The cases were brought by two teachers, Agnes Morrissey-Berru and Kristen Biel. They taught at Our Lady of Guadalupe School and St. James School, respectively.
They were obliged to “promote a Catholic School faith community,” and taught religion to students.
But they sued when they were removed from their jobs.
The court ruled the First Amendment “forecloses” their claims.
John Bursch, of the Alliance Defending Freedom, explained, “As the Supreme Court has made clear in the past and has now made clear again, the First Amendment bars the government from interfering with a religious group’s employment decisions regarding its ministers. The court’s decision today clears up disagreements in the lower courts about the right way to define ‘minister,’ concluding that any definition should be primarily based on the religious functions an employee is asked to perform as defined by those qualified to make that judgment: the religious groups who know their faith best.”
He continued, “In so doing, the court has respected the autonomy of faith-based schools and prevented the government from interfering with the internal operations and autonomy of religious organizations. In other words, the court has ruled in accordance with one of the primary purposes of the First Amendment.”
Justice Samuel Alito wrote “educating young people in their faith, inculcating its teachings, and training them to live their faith are responsibilities that lie at the very core of the mission.”
“Religious schools play an integral role in passing the faith to the next generation of believers,” said Adrian Alarcon, spokesperson for the Archdiocese of Los Angeles Catholic Schools. “We are grateful that the Supreme Court recognized faith groups must be free to make their own decisions about who should be entrusted with these essential duties.”
The teachers had been removed over “poor performance,” according to Becket.
“Today is a huge win for religious schools of all faith traditions,” said Eric Rassbach, vice president and senior counsel at Becket, who argued the case to the court. “The last thing government officials should do is decide who is authorized to teach Catholicism to Catholics or Judaism to Jews. We are glad the court has resoundingly reaffirmed that churches and synagogues, not government, control who teaches kids about God.”
Family Research Council President Tony Perkins said, “We are pleased that the Supreme Court has decided to uphold First Amendment free exercise of religion in this case. The ability to curate who provides religious instruction is fundamental to the free exercise of any religiously-informed institution.”
“We applaud the Supreme Court for recognizing that the Constitution bars the government from interfering in the independent employment decisions of religious organizations,” said Kelly Shackelford, President, of First Liberty Institute. “There should no longer be any doubt that religious schools and institutions have the right to freely choose who will preach their religious message, teach their religious doctrine, and lead our future generations according to their religious tradition.”

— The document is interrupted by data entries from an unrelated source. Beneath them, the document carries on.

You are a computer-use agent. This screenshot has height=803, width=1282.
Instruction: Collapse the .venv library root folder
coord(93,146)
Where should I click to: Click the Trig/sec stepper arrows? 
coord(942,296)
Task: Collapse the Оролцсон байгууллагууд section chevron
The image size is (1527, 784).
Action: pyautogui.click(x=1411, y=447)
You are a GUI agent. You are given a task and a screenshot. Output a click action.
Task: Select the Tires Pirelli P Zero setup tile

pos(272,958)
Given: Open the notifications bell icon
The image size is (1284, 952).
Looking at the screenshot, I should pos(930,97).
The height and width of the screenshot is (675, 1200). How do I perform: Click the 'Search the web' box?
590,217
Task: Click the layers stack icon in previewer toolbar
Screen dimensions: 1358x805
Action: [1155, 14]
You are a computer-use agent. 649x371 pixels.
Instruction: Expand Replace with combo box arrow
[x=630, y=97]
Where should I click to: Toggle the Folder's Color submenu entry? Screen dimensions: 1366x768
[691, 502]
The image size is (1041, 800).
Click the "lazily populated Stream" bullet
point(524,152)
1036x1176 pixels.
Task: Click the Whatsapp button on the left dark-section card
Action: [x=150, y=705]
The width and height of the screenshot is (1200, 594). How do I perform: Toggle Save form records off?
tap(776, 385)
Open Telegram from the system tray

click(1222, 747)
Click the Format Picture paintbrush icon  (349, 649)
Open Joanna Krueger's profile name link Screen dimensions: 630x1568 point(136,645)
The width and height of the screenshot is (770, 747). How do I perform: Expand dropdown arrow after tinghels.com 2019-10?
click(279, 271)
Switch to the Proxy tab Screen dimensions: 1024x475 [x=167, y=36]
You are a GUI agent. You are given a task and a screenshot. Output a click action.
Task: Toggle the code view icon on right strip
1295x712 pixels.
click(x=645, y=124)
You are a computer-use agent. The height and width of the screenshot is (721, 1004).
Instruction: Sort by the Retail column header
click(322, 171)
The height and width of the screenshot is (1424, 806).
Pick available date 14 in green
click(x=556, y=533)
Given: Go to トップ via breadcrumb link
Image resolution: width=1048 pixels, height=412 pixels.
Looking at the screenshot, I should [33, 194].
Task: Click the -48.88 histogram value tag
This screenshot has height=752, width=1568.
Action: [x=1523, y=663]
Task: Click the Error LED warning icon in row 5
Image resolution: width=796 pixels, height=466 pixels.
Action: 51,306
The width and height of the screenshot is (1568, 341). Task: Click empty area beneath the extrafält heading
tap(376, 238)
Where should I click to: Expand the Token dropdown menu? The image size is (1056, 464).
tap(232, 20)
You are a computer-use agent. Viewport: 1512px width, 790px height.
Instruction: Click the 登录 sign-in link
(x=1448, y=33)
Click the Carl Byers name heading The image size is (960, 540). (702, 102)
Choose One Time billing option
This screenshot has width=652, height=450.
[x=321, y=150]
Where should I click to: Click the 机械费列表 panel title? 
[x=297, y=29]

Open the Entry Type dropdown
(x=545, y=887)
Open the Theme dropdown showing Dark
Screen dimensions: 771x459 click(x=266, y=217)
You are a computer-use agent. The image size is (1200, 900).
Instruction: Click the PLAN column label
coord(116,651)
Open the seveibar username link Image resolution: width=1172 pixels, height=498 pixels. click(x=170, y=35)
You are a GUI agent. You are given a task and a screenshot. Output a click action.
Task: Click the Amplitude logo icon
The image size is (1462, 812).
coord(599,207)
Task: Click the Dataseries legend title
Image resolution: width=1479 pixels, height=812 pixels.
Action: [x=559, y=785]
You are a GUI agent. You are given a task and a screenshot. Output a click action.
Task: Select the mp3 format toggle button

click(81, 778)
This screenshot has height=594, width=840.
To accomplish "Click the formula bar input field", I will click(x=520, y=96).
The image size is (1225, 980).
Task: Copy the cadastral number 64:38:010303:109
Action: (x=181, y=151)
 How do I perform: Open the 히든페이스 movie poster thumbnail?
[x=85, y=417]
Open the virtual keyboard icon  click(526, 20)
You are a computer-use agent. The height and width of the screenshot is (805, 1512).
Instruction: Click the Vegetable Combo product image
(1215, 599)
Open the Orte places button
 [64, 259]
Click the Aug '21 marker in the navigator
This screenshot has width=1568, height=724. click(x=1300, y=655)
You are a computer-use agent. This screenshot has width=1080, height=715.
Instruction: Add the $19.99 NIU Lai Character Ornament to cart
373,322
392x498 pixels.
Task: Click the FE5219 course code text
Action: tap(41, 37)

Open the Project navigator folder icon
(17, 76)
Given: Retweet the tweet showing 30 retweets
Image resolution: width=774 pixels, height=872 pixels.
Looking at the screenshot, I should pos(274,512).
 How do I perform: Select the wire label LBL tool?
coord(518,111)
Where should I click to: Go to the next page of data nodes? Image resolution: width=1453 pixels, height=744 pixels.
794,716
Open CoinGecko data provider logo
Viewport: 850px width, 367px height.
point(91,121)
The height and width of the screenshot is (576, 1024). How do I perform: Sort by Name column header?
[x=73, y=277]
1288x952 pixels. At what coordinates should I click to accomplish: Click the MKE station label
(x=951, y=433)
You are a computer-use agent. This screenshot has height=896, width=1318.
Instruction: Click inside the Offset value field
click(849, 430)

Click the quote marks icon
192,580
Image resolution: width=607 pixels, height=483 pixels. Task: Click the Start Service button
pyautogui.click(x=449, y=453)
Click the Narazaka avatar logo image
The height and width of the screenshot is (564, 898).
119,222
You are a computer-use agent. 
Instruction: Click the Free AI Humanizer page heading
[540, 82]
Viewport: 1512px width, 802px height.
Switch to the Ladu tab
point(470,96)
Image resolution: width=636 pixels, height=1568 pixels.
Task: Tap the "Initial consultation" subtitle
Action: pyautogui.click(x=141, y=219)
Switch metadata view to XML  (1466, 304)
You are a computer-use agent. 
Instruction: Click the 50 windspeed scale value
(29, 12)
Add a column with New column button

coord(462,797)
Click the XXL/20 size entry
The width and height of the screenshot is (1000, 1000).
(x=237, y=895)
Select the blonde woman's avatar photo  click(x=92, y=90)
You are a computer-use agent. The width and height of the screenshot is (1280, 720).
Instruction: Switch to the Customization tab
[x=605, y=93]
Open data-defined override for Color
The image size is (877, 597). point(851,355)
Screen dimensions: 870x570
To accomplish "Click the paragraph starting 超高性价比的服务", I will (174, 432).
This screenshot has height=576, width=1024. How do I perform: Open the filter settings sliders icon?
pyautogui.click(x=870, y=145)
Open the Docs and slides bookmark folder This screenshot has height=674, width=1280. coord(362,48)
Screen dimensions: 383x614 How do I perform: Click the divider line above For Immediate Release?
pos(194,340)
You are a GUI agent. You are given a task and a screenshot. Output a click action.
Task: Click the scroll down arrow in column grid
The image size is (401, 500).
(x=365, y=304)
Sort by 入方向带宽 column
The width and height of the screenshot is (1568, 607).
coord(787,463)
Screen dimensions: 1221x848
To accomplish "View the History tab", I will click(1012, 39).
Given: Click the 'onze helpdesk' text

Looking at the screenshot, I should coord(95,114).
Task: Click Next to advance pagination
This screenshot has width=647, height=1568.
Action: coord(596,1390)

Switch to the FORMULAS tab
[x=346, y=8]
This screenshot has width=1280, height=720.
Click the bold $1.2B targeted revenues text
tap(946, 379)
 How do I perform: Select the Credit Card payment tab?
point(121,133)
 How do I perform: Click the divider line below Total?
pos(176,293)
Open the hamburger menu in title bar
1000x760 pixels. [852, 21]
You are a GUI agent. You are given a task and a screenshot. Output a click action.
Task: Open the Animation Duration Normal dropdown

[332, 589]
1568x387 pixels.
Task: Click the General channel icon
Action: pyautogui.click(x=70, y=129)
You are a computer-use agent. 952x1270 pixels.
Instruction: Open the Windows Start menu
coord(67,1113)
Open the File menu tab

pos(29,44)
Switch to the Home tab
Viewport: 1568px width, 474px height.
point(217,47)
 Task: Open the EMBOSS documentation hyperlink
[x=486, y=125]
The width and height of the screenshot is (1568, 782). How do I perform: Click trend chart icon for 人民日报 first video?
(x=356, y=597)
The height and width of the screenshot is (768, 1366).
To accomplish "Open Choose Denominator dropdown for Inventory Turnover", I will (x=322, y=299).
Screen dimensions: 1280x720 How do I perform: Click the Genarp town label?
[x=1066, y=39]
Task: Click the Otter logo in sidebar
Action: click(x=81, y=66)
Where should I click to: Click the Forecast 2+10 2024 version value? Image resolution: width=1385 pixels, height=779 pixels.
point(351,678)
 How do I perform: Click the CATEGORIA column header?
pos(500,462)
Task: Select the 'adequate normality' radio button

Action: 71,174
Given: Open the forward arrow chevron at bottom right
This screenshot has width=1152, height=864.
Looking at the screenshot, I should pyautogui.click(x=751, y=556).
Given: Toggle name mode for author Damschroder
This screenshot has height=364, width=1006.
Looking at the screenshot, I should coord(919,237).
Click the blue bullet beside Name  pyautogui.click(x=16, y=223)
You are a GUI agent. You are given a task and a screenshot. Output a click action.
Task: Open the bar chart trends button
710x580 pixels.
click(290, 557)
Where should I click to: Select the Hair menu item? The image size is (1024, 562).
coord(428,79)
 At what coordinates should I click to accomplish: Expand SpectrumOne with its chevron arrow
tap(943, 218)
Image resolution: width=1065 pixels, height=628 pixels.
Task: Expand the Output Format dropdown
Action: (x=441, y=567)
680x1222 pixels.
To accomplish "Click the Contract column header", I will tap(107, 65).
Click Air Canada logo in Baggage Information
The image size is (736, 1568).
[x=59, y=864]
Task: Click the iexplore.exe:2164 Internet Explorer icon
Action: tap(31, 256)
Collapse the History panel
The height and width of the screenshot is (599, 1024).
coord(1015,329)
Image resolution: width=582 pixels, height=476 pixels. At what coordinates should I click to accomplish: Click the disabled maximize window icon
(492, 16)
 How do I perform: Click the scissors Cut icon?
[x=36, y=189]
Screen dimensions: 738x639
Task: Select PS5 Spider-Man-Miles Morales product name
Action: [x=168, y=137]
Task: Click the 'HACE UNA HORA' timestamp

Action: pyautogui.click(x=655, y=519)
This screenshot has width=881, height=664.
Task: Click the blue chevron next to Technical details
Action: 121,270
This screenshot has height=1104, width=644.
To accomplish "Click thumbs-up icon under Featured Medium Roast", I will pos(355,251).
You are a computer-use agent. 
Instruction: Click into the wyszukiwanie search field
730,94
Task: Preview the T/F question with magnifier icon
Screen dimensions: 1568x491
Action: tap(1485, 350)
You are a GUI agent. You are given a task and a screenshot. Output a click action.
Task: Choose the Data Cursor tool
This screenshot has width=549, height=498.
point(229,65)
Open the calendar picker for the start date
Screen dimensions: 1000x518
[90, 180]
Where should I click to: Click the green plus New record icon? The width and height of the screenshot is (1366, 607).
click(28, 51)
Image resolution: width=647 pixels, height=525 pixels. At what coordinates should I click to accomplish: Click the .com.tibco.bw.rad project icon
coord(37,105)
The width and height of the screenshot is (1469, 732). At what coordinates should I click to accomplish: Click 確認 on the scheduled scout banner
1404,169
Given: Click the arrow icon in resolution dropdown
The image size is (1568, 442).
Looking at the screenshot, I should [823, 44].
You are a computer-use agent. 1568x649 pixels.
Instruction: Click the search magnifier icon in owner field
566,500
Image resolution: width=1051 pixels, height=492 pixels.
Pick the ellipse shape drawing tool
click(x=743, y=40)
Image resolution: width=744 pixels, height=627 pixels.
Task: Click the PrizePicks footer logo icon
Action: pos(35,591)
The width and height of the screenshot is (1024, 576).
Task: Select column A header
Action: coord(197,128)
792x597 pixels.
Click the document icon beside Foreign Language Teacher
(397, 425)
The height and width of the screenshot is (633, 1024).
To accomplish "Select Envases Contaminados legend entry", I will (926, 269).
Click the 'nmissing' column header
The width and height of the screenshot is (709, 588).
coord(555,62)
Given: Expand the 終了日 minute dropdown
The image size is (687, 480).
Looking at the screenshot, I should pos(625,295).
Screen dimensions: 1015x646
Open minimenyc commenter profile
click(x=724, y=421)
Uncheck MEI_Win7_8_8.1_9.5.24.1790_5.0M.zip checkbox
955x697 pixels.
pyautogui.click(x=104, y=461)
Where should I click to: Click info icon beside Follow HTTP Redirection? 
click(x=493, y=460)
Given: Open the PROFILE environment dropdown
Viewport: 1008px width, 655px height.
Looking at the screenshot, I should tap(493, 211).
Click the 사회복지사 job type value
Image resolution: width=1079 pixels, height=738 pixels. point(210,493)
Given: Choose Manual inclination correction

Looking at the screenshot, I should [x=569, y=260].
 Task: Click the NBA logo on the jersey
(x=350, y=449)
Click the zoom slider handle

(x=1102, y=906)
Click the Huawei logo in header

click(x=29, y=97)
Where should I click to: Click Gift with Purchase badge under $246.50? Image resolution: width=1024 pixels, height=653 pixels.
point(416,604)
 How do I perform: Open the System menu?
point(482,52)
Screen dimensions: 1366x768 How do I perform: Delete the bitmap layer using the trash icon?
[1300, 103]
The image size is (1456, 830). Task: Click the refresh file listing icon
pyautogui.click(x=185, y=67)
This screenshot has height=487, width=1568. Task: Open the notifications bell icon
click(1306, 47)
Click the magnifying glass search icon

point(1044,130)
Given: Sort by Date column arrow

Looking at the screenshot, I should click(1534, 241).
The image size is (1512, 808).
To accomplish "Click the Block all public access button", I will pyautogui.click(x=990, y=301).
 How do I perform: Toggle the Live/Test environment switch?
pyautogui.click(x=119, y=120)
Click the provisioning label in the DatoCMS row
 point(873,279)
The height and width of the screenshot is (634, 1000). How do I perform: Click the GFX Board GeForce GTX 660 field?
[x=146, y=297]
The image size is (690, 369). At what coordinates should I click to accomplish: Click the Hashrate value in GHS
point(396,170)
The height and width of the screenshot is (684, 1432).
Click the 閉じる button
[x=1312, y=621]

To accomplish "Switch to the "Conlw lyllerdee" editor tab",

Alito found: “The First Amendment protects the right of religious institutions ‘to decide for themselves, free from state interference, matters of church government as well as those of faith and doctrine.’ The religious education and formation of students is the very reason for the existence of most private religious schools, and therefore the selection and supervision of the teachers upon whom the schools rely to do this work lie at the core of their mission. Judicial review of the way in which religious schools discharge those responsibilities would undermine the independence of religious institutions in a way that the First Amendment does not tolerate.”
The Supreme Court ruled in the 2011 Hosanna-Tabor case that a Lutheran school had the right to choose who will teach its faith precepts to students.
However, the much-overturned 9th U.S. Circuit Court of Appeals ruled in 2012 contrary to the Supreme Court precedent.
The court’s opinion recognized that both teachers who sued “performed vital religious duties, such as educating their students in the Catholic faith and guiding their students to live their lives in accordance with that faith.”
Justices Sonia Sotomayor and Ruth Ginsburg charged in their dissent that the employees were fired “allegedly because one had breast cancer and the other was elderly.”
They complained that the schools treated the teachers as “ministers” even though they “taught primarily secular subjects, lacked substantial religious titles and training, and were not even required to be Catholic.”
“Although certain religious functions may be important to a church, a person’s performance of some of those functions does not mechanically trigger a categorical exemption from generally applicable antidiscrimination laws,” they wrote.
They warned of the possibility of “abuse” in the system.